===== Material for this task =====
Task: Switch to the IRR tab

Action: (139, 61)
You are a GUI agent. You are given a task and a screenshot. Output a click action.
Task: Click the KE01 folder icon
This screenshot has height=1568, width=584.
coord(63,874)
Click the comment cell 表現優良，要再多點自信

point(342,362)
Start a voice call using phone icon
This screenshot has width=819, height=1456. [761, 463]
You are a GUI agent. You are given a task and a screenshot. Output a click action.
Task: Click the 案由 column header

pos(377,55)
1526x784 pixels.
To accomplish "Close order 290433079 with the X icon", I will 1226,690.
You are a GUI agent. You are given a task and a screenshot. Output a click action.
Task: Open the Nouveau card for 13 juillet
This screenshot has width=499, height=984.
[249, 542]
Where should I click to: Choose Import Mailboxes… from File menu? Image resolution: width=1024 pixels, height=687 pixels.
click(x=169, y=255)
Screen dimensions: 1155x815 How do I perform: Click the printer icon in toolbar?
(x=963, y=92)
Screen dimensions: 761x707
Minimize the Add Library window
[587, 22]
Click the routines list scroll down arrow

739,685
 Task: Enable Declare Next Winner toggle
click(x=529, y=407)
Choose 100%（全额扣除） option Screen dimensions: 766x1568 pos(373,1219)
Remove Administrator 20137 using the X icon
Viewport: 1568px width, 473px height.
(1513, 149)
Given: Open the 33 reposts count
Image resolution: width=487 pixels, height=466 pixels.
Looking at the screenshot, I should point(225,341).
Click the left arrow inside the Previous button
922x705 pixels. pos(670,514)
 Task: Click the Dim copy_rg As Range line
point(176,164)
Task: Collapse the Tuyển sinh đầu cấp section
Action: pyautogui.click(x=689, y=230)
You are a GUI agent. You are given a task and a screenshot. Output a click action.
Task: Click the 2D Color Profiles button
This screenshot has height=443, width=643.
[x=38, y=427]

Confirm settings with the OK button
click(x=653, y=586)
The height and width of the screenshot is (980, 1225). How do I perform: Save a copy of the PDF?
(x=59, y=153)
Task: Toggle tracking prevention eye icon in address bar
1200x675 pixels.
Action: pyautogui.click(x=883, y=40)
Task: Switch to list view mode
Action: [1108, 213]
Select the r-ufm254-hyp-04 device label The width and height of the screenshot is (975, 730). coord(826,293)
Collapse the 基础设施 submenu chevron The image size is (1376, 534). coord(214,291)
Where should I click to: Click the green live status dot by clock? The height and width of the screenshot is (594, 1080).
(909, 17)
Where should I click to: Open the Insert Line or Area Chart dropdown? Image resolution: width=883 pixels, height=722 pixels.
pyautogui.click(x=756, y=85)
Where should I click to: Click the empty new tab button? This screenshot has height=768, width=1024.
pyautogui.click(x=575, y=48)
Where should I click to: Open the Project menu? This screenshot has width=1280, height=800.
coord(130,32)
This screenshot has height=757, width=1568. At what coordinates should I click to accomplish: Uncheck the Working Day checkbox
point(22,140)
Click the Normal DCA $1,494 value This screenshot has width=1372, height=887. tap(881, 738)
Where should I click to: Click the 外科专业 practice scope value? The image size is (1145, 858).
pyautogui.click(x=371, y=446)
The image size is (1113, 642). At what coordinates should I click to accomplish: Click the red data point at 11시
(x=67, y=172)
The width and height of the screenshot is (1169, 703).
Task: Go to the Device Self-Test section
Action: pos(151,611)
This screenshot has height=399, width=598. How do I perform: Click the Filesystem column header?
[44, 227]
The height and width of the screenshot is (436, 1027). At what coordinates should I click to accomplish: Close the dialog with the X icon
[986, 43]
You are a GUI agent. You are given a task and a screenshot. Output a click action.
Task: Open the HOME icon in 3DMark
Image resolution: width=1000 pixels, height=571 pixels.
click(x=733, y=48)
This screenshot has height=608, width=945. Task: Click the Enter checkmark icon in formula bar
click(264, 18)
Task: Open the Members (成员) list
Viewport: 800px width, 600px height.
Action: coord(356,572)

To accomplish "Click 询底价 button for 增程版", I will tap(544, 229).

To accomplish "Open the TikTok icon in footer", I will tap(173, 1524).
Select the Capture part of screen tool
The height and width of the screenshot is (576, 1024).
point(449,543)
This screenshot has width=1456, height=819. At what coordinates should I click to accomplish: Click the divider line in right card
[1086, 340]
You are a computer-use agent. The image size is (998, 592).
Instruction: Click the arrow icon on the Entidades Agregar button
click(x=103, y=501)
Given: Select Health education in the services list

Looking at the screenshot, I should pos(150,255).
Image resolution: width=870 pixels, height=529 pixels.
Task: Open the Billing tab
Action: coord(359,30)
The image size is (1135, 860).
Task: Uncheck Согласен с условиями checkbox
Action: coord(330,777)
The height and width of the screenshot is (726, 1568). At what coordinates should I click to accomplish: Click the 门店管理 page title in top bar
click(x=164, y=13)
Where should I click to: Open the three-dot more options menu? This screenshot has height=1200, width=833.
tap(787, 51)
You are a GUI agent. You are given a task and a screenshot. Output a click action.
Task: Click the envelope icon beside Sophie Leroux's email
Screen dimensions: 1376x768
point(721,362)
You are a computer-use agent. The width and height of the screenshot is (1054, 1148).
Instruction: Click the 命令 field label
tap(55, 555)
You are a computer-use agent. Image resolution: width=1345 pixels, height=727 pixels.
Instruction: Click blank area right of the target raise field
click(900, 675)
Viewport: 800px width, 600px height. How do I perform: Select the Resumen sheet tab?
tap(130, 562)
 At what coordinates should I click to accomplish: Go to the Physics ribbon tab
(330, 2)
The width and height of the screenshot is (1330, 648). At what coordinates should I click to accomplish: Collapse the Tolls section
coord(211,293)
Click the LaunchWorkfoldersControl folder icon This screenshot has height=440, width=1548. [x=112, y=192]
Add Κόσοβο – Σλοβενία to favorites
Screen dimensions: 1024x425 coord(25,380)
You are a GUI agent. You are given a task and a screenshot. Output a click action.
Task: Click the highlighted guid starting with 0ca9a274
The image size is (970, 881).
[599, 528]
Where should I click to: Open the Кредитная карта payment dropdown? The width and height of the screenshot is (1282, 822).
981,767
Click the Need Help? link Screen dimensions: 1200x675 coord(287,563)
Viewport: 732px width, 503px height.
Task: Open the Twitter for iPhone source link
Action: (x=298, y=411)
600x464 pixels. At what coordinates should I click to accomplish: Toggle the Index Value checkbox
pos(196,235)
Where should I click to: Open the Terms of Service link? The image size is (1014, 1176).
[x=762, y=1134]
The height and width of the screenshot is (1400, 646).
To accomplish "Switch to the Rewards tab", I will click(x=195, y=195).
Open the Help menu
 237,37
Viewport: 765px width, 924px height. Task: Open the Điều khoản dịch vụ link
=====
Instructions for the task — When a line contains the string "computer", copy it from the records.

Result of this exercise —
You are a computer-use agent. The image size is (998, 592).
You are a computer-use agent. The width and height of the screenshot is (1054, 1148).
You are a computer-use agent. Image resolution: width=1345 pixels, height=727 pixels.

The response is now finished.